Importantly, the odds shown here are the “average” odds across the range of values of both predictors. That makes them only marginally useful. We can interpret, for example, the “average” odds of \(y\) occurring as 2.28:1, holding constant the effect of \(x2\) at its mean value, which is basically zero in this model. As we will see, the odds—and hence probability—of \(y\) occurring vary dramatically as a function of the value of the predictor.

Side note—with odds you are looking for statistically significant deviations from 1.0. Consider the intercept in the model. There is a 0.97:1 chance of \(y\) occurring when \(x1\) and \(x2\) equal zero (at the mean in the case of our data). The estimate is not statistically significant, which makes sense—1:1 odds is a 50% chance of \(y\) = 1, so it’s just even money, or a coin flip.
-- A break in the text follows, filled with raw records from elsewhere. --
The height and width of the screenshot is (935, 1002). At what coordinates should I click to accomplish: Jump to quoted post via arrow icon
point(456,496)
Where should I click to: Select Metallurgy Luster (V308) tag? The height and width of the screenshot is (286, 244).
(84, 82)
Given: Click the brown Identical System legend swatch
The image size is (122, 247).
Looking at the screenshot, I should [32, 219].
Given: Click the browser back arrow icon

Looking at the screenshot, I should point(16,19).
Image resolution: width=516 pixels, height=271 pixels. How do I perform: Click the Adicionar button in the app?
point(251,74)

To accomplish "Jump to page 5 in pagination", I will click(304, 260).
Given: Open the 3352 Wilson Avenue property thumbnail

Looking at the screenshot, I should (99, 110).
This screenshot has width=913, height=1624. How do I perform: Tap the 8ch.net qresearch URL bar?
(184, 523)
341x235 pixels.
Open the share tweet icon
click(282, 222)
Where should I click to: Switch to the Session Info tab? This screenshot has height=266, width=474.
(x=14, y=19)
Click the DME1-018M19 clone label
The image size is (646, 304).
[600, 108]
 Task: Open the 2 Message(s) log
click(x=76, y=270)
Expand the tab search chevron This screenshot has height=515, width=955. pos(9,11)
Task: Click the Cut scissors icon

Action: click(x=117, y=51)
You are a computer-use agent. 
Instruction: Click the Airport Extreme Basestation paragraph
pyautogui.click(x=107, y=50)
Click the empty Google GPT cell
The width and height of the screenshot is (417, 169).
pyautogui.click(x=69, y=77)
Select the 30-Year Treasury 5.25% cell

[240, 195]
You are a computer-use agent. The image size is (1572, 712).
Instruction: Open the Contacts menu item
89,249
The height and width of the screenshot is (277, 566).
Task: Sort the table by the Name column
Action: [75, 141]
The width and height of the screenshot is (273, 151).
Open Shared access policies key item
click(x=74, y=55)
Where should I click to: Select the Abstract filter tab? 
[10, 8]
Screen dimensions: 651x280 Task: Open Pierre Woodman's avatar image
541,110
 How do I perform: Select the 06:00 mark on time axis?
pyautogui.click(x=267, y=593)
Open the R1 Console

The most important thing to remember when working with logit models is that they are *inherently nonlinear*. This means that we cannot express a change in the outcome variable as a function of a linear change in a vector of predictor variables. To put another way, as \(x\) increases/decreases in a nonlinear model, we do not expect a consistent change in the \(y\) variable. In practice, this means that the “average” log odds/odds have very little utility in a logit model. What we really want to see is how the odds itself changes as a \(x\) changes. This is where **marginal effects** come in to play.

The marginal effect in a logit model is the *instantaneous* expected change in the probability of \(y\) occurring for a given unit change in \(x\), assuming \(x\) is a continuous measure. You can think of the marginal effect intuitively as:

\(ME=\frac{\hat{Pr}\_{y}_{1}-\hat{Pr}\_{y}_{2}}{\Delta{x}}\)

Lets walk through the logic. We’ve got our first predicted probability (\(\hat{Pr}\_{y}_{1}\)), when \(x\) took on a particular value. Now we increment \(x\) by some value—could be large, could be small. We then subtract the two probabilities, and divide by the change in \(x\). This gives us the expected change in \(y\) for a given change in \(x\).

In a simple linear regression, \(y=\alpha+\beta{x}+\epsilon\), the estimate of \(\beta{x}\) is the marginal effect—the change in \(y\) is constant as \(x\) increments by some unit. But in a nonlinear model, the marginal effect varies between different changes in \(x\).

We’ll do this first with the `predict`

function, and then do it by hand.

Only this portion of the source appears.